The study also allowed to rank different web resources inside each channel making it possible to optimize the brand’s digital presence, meaning that fully actionable results leading straight to the media planning were actually delivered.

  1. Path to purchase for a mobile device.

Research objectives:

  • to understand the strategies consumers use to search and buy mobile devices online. This would allow more targeted communication on particular stages of a sales funnel to the client.

First, we selected people from our user-centric panel who performed relevant search or visited relevant websites during the last six months. We realized that the purchase itself might happen offline. To define fact of offline purchase and offline factors we used qualitative research survey for respondents whose online history we followed.

On the second stage we segmented websites related to the topic into different categories (owned/paid/earned + shops, etc). We tried to understand the share of usage for each category of sites among segments that were relevant to the client: those who purchased online and offline, those who made expensive purchase as well as various social demographic and geographic segments.

We also analyzed path to purchase for the most interesting segments qualitatively (following the steps of the person URL by URL). Such analysis was followed by the series of IDIs to understand the reasons for certain steps in search/purchase process.

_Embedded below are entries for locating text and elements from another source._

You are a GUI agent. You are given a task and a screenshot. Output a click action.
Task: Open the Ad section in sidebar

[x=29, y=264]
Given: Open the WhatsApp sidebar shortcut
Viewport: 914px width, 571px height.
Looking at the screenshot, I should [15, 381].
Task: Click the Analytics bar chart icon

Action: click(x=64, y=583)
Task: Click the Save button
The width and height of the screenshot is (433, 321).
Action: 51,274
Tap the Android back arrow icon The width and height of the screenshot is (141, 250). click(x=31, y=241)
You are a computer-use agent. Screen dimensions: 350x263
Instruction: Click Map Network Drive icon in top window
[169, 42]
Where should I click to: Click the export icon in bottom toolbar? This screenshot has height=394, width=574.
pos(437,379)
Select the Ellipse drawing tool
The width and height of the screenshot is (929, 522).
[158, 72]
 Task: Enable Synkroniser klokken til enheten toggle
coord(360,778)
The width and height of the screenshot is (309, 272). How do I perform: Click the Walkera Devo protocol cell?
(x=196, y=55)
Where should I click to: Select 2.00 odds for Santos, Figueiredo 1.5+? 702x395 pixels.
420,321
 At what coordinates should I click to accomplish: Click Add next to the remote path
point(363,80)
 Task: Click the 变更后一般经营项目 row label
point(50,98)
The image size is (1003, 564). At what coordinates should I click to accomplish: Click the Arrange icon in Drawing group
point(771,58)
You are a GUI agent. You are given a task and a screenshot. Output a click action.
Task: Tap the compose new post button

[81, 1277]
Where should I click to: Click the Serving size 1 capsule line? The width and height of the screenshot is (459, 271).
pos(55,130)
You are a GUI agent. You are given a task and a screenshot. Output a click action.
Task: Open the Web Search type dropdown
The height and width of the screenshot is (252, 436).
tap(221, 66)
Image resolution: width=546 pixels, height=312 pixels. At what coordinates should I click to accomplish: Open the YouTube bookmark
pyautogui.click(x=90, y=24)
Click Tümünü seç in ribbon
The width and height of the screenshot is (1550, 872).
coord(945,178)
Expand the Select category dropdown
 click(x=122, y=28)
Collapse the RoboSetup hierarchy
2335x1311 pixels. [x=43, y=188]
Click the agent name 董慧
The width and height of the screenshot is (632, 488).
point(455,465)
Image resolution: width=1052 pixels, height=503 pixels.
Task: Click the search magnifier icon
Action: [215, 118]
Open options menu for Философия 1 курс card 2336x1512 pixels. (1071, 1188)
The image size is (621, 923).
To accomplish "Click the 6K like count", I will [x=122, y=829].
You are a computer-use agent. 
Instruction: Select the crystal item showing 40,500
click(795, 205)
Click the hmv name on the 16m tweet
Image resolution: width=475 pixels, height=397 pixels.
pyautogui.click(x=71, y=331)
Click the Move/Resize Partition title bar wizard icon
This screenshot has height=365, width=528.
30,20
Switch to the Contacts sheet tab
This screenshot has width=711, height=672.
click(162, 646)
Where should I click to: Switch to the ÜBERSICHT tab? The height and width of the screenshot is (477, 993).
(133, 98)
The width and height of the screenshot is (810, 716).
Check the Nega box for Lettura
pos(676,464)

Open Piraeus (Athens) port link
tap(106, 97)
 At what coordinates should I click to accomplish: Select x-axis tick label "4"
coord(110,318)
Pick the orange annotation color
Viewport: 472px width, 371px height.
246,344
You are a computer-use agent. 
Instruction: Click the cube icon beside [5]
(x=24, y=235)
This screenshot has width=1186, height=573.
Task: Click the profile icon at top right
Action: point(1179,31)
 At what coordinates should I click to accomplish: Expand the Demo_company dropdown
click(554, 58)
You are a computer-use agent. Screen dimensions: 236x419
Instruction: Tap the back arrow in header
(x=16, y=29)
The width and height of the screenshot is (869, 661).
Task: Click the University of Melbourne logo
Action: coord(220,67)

To summarize, online behavior tracking is an ultimate way to describe and understand the online audience of a brand or product. Researchers are able to 1) define the ‘internet behavioral profiles’ and consideration sets of the consumers to build digital segmentation, 2) better understand the potential brand or product audience in the Internet, 3) optimize online media strategy. Knowing the general media consumption of a certain audience is important for media planning, but knowing the media consumption around and during the search for brand-relevant information is crucial for understanding of the consumers’ decision-making. Combining behavioral data with survey research and qualitative analysis helps to understand the place of Internet in the purchase journey and help brands in developing successful digital strategies based on facts, not only words.

Alexander Shashkin, PhD in Sociology, is CEO of Online Market Intelligence (OMI).